Schmitt, Carl

Schmitt, Carl (1888-1985)

Filosofo del diritto e teorico della politica tedesco. Fu allievo di Weber. Laureatosi in giurisprudenza nel 1910, insegnò diritto pubblico in varie università tedesche (Greisfwald, Bonn, Colonia e Berlino). Nel 1933 aderì al partito nazista; fu consigliere dello Stato prussiano e presidente dell’associazione dei giuristi nazionalsocialisti. Per le sue compromissioni col nazismo, nel 1945 fu dimesso dall’insegnamento e arrestato. Assolto successivamente, si ritirò a vita privata.
Tra i suoi principali scritti: La dittatura (1921); Teologia politica (1922, riscritto nel 1934); Il concetto del politico (1927, ristampato nel 1928); Il Custode della Costituzione (1931); Legalità e legittimità (1932); Il Leviatano nella dottrina dello Stato (1938); Il problema della legalità (1950), Il compimento della Riforma (1965); Le categorie del politico (1972; si tratta di una raccolta italiana di sei saggi curata da Pierangelo Schiera e Gianfranco Miglio).
Il suo pensiero fu fortemente influenzato da Hobbes, Hegel, Kierkegaard, Sorel, oltreché Weber e Benjamin.
Partendo dalla constatazione che nello Stato moderno non esiste più una legittimità tradizionale (come avveniva invece per le monarchie ereditarie), (—) si dedicò all’analisi dei fondamenti della sovranità dello Stato nel XX secolo. In costante polemica col normativismo di Kelsen, che identificava lo Stato con l’oggettiva impersonalità della norma, (—) sostenne che la sovranità si fonda non sulla norma [vedi Norma giuridica] ma su una decisione politica. Più precisamente, prima che si determini un ordine stabilito, entro il quale la norma possa efficacemente operare, esiste uno stato di eccezione, caratterizzato dall’assenza di norme. Sovrano è allora chi nello stato di eccezione riesce ad imporre la propria decisione, dando origine all’ordinamento giuridico. Sovrano è colui che a partire dall’eccezione, ossia dall’assenza di norme, decide instaurando un ordine. Il problema della decisione venne poi compiutamente analizzato ne Il Custode della Costituzione, ove il decisionismo è considerato un atto realizzato storicamente da quel complesso unitario che è il popolo.

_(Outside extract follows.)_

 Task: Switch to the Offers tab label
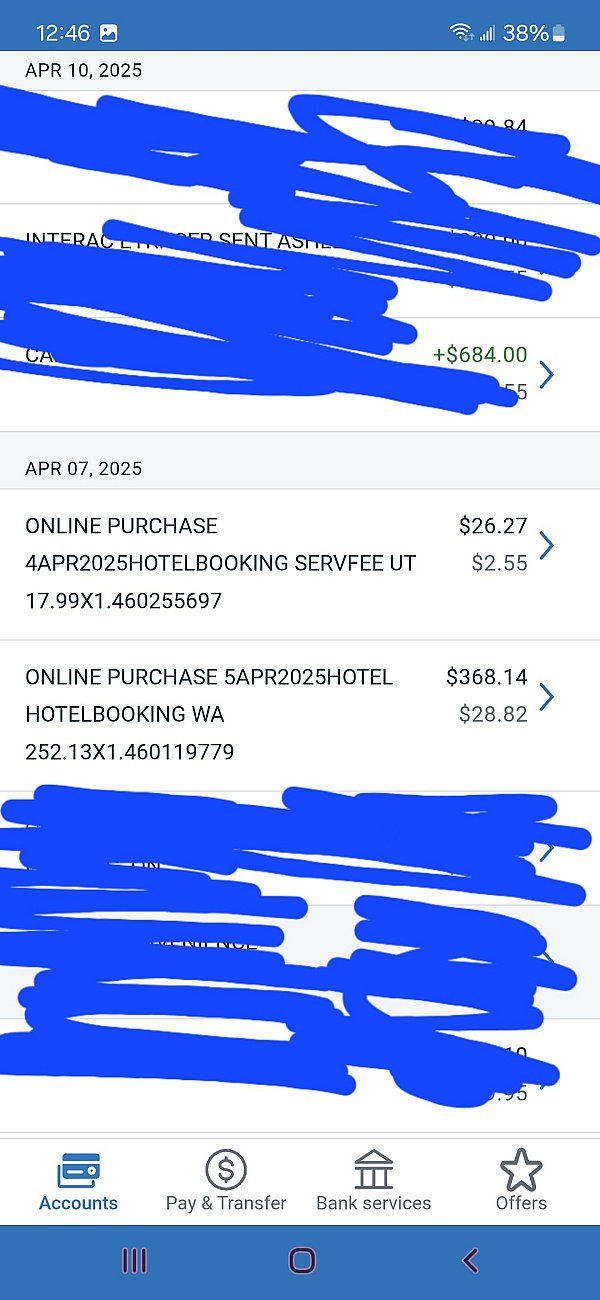click(x=521, y=1203)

In Dottrina della Costituzione il popolo, esercitando il potere costituente, crea la propria struttura politica attraverso una «decisione fondamentale».

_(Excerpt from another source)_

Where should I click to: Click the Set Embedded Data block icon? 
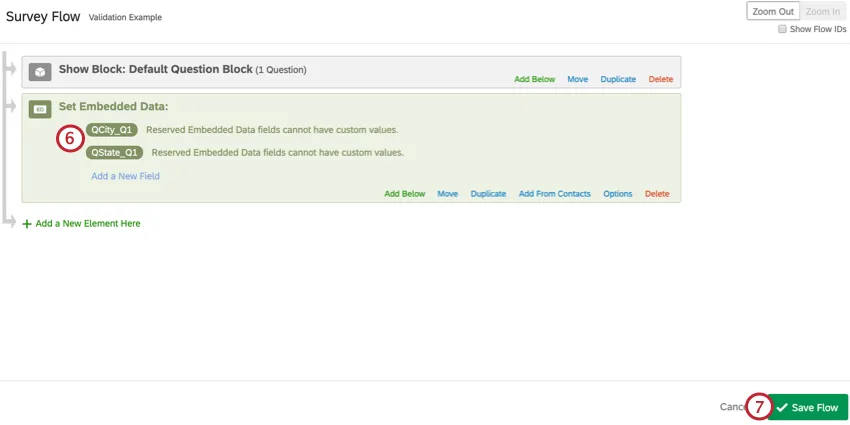click(x=40, y=108)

Dal concreto stato di eccezione e dalla decisione che da esso prende le mosse e fonda un ordine, ha origine la politica. Questa origine è definita da (—) il «politico», ossia il legame, la relazione antitetica tra amico e nemico e si può determinare in qualsiasi ambito della vita associata. Laddove vi è relazione, in rapporto polemico, tra amico e nemico vi è politica. Il nemico è sempre nemico pubblico (hostis) e non l’avversario privato (inimicus) e può essere moralmente buono o esteticamente bello o economicamente vantaggioso ma è pur sempre l’«altro» dal punto di vista esistenziale, con cui è possibile la radicalizzazione di un conflitto non risolvibile attraverso il ricorso ad un sistema prestabilito di norme. La naturale conseguenza di tale contrapposizione è la guerra tra le nazioni. La guerra è il mezzo estremo della vera politica, che deve sapere individuare con certezza il nemico da neutralizzare.
A differenza di Hobbes e di quanti come lui avevano ritenuto possibile il superamento dei conflitti sociali nello Stato e nella sua legge astratta, (—) ritiene che la conflittualità, il «politico» appunto, resti pur sempre all’interno dell’ordine costituito e si frapponga alla sua supposta stabilità. Per essere pienamente efficace, dunque, il diritto pubblico non può negare la «politicità» della propria origine.